Kentuckians just trust folks more

Other Americans leery, survey says

The Cincinnati Enquirer

        Kentuckians' trust of their fellow human beings is either a reflection of their goodness or their gullibility.

        Regardless, Kentuckians seem to have a lot of it.

        A policy group study shows 57 percent of Bluegrass residents trust others. But in an earlier national study, only 35 percent of adults asked the same questions said they usually trust others.

        Trust levels for individual states were not broken out for the national study.

        “You hear stories, you hear the way people talk about "the folks in Kentucky,'” said Peter Schirmer, an author of the Kentucky Long-term Policy Research Center study.

        The trust level in Kentucky “doesn't seem out of place,” he said. “It doesn't seem ridicu lously high.”

        The study, titled “Civil Society in Kentucky,” looks at ties that bind the residents of the state and efforts across the commonwealth to help one another.

        It surveyed 650 non-institutionalized Kentuckians 18 or older and carries a margin of error of plus or minus 4 percentage points.

        While traveling around the state conducting other studies, researchers read the newspapers in various small towns and started thinking.

        “We don't really talk a whole lot about some of the good things that are going on around the state, particularly at the local level,” Mr. Schirmer said.

        Their survey focused on attitudes and activities in civil society. People were asked whether they are more likely to trust or be wary of others. They also responded to ques tions on civic pride, community involvement and their sense of safety.

        “There does seem to be a pretty significant gap” between the state and national surveys, Mr. Schirmer said.

        One factor could be, he said, that Kentuckians may think of a neighbor when asked whether they trust others, as opposed to someone in New York, who might think of an international business competitor.

        The study found a connection between the people who trust, how much schooling they've had and how often they attend church, Mr.
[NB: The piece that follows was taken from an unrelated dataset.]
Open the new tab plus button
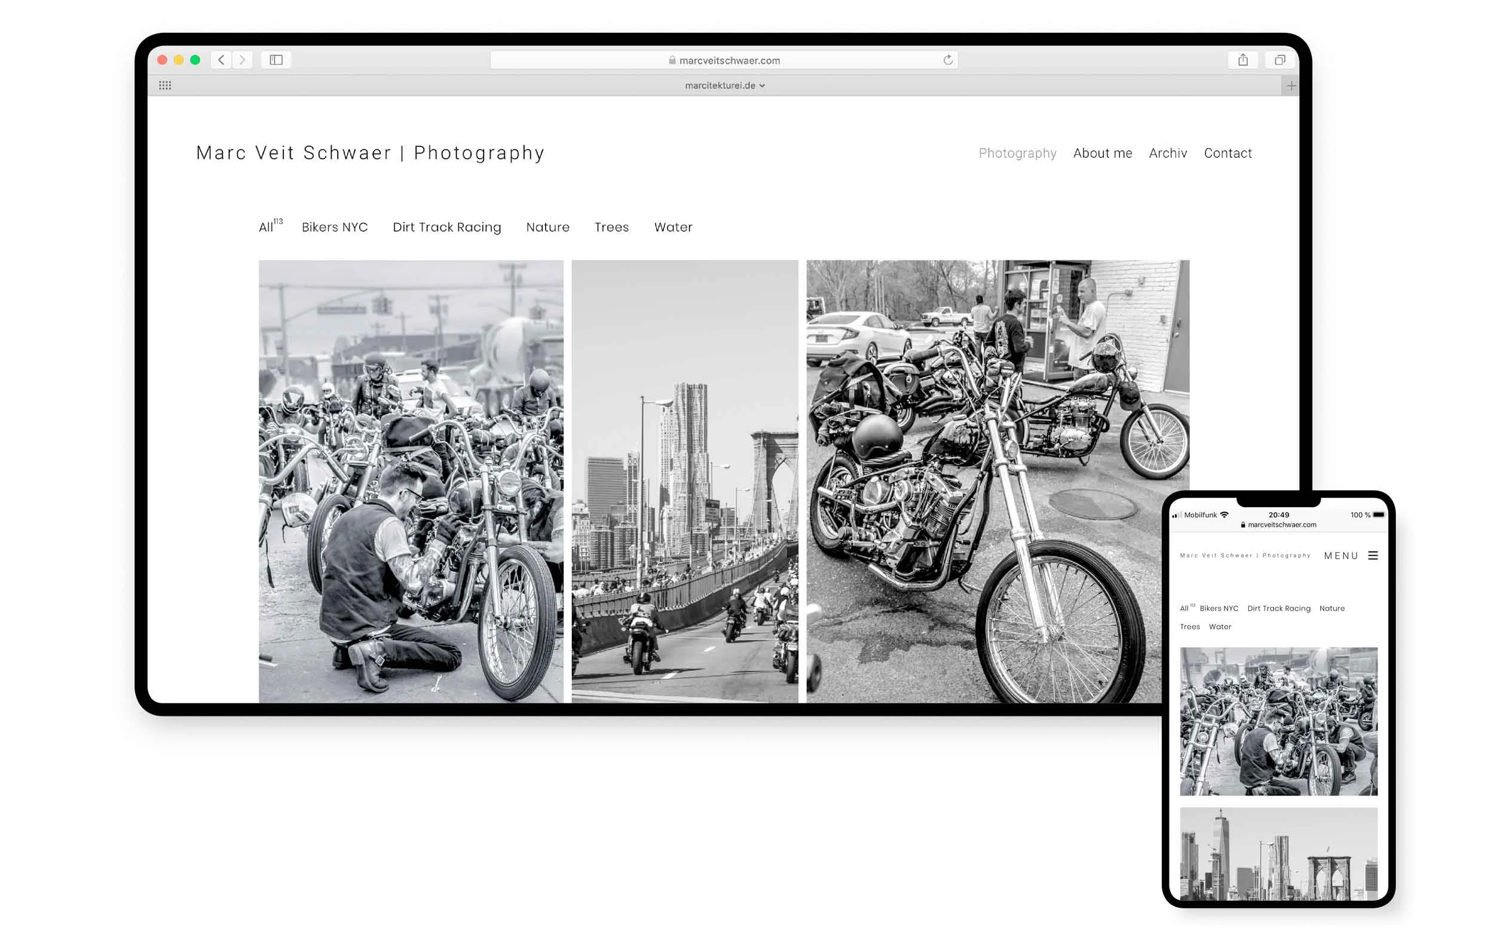Viewport: 1494px width, 934px height. pos(1291,85)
Schirmer said.

        Kentucky isn't known as one of the most-educated states in the union, so that probably wouldn't explain why more Kentuckians trust, he said.

        “The church might,” he said. “It's probably something else. I suspect, maybe, it's just part of our culture.”
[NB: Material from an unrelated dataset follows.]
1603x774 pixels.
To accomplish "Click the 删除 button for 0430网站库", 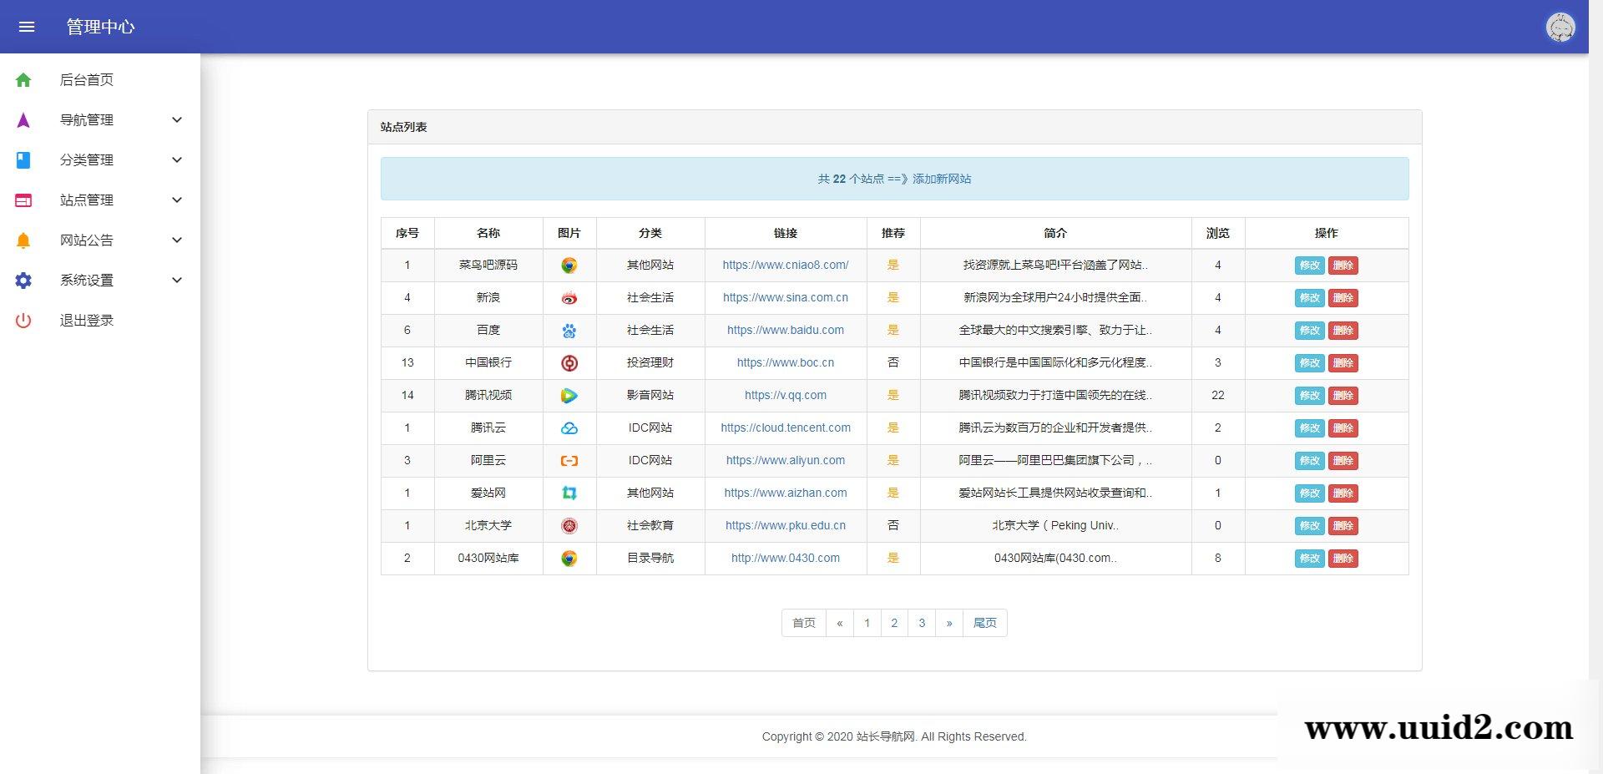I will click(1343, 559).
        Former Kentucky legislator William Schmaedecke spent more than two decades deciding whether to trust his fellow citizens as a Kenton District judge. He is retiring, with Wednesday his last day on the bench.

        “Each person merits their own trust or lack of trust from a judge's standpoint,” he said.

        Judge Schmaedecke said he's not convinced Kentuckians are unique. “I think they're just people, just damn fine people,” he said.

        Historian Jim Claypool of Northern Kentucky University said the trust factor originates in people's roots. Regardless of class, families are tight. Many people stayed, and as a result, trusted people because they knew them.

        “That's what I've always found to be true. There's a great deal of local identity in Kentucky,” he said, pointing to the way people identify themselves as being from a certain county.

        “You trust people you know, and you trust people you've had experiences with. That's the way I see it,” Mr. Claypool said. “Of course, the reverse of that is: If you want to get anything done in Kentucky, you'd better know somebody.”